Everything was arranged. The whole Saturday planned. I'd thunk about it and thunk about it until I could thunk no more. I'd planned and double planned, I'd checked and double checked. And finally it was done. All were on the same page. Everyone was in the same ball park. We'd run up the flag and everyone saluted. That means, of course, something was certain to go awry. And it did. We arrived at the hotel, which was nearing end of its renovation, to discover that there would be no hot breakfast served on Saturday morning. Our plans for the next day started with everyone gathering at the hotel for a hot breakfast at 8:30 am. This hotel always has a hot breakfast. And it still does. Starting again on Sunday, but for Saturday, no hot breakfast.
I was immediately annoyed. We're pretty regular customers at this hotel and the staff were doing everything to try to bring me back to a state of 'non-annoyance'. Overall, I think they like us as customers and as people, we say please and thank you, we don't trash our rooms, we leave tips for the maids, we know our breakfast servers by name, and because we are known and liked - my upset bothered them.

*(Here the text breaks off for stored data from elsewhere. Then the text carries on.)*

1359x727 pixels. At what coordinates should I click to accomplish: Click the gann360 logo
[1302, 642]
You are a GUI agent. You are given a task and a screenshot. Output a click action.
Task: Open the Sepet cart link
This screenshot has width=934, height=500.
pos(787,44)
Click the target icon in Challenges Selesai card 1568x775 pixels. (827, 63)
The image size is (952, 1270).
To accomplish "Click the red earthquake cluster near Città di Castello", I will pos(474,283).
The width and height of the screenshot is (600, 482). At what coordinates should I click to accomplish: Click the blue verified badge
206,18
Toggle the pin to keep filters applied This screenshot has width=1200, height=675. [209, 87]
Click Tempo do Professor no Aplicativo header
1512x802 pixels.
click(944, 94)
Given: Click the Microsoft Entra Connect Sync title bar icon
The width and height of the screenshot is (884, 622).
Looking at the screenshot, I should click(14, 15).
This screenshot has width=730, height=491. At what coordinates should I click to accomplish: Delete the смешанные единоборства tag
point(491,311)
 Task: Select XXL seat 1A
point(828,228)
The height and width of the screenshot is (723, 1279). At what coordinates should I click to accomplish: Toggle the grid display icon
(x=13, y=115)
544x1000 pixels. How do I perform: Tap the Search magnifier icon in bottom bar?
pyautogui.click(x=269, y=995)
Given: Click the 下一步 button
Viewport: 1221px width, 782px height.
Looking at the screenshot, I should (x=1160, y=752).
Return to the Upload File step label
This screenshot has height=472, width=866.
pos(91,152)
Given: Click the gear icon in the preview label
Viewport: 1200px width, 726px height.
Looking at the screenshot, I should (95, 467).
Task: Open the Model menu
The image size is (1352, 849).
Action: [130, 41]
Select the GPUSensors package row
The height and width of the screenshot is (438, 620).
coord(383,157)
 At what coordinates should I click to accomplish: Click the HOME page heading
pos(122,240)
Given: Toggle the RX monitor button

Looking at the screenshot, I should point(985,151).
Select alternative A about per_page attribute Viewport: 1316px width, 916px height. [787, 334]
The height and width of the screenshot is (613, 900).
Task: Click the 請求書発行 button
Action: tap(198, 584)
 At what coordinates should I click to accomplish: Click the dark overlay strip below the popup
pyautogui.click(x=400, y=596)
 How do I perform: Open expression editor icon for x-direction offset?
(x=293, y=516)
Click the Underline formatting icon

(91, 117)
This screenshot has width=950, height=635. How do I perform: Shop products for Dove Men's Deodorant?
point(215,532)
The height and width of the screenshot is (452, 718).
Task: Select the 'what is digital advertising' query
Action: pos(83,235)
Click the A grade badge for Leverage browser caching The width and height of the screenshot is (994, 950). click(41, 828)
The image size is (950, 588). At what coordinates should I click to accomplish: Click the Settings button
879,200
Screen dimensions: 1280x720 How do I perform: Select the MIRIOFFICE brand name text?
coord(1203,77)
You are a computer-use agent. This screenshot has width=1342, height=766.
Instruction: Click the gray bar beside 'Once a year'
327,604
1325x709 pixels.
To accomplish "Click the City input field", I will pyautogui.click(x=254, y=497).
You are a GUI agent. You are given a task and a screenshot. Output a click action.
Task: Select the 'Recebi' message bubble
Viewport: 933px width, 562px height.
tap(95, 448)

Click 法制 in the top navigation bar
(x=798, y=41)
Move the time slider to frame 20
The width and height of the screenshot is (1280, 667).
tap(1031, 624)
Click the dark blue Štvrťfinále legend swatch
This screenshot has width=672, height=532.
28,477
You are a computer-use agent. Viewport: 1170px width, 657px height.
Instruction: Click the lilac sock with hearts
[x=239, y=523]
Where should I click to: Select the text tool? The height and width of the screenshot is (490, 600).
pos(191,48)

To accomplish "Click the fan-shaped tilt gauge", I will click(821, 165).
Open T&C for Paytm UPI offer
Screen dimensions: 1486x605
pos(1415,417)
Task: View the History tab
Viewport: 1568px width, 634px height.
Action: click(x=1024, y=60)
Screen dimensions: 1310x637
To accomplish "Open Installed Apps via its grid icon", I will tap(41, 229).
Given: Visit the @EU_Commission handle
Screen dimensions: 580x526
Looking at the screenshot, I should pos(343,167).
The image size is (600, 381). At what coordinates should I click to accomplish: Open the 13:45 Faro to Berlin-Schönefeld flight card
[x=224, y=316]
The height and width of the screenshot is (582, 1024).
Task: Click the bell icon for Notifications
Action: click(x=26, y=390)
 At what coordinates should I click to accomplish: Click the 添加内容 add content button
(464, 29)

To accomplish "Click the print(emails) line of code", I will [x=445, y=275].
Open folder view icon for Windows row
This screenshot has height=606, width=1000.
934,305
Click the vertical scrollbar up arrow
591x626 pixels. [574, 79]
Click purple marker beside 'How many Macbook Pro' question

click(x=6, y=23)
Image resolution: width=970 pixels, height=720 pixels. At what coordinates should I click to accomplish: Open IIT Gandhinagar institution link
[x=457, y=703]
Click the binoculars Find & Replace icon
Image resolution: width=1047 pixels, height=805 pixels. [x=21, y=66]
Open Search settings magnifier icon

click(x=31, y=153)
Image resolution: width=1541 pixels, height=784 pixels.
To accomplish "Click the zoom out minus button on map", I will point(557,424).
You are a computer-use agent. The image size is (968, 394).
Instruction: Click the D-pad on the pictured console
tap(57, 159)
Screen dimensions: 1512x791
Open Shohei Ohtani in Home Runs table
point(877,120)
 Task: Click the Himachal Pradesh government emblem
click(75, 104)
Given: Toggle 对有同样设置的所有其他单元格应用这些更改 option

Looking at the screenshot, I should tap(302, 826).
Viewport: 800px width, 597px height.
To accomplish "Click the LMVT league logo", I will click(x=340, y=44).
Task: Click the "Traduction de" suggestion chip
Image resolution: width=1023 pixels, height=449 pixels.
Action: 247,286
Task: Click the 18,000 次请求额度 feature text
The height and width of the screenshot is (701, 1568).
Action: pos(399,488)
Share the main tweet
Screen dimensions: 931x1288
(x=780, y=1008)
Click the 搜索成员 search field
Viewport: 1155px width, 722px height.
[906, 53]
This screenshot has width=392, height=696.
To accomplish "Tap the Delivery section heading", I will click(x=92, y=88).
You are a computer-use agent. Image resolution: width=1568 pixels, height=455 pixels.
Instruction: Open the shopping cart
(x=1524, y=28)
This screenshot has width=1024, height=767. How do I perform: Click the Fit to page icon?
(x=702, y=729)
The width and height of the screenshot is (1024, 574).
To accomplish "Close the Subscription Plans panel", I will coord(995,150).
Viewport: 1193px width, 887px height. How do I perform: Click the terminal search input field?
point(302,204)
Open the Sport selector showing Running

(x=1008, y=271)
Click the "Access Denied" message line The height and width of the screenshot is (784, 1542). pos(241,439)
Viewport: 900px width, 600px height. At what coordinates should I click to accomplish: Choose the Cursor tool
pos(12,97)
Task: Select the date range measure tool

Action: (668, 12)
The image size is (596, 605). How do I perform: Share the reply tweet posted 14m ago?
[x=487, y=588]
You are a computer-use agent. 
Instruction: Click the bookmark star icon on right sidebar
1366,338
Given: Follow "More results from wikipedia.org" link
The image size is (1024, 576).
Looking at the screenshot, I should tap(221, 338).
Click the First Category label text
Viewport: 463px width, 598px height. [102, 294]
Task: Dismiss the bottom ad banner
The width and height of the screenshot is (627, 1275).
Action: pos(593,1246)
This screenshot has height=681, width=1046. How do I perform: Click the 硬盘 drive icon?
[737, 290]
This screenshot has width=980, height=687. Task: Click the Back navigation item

I couldn't bring myself to care. They offered to give us a tour of the renovations, to see the new restaurant area. Joe quickly agreed before I could snipe about what good was a new area when we couldn't use it to further our plans.
We went into the new restaurant and saw familiar staff in new uniforms and they all came over to greet us and I managed a thin smile. On our way back to the elevator I spoke pointedly to Joe about having to call 'everyone' (one call) to rearrange meeting. The staff bustled about to find us addresses of nearby places for breakfast. All meant a huge long push in the wheelchair and I made sure they knew that - the disability card can be a very easy one to play.
I got up into my room. Joe was frosty with me. He didn't think it was anyone's fault, that anyone purposefully delayed renovations, that anyone deserved being treated as if they personally set out to upset my plans. Yes, its true, I've tried to hide it - Joe has a personality disorder.
Joe went down to get the luggage and I signed on to the Internet to check emails. As I did so a tiny thought formed at the back of my mind, 'Hingsburger, you can be such an asshole.' It was a thought that just got bigger and bigger and bigger. Finally to shut it up, I picked up a pen and wrote a note to the front desk saying that I was tired from so much travel and I had over reacted to the 'no hot breakfast' thing and I shouldn't have taken my disappointment out on them. When Joe deposited the luggage and was about to take the cart back down stairs, I handed him the note and asked him to give it to the front desk. He took the note.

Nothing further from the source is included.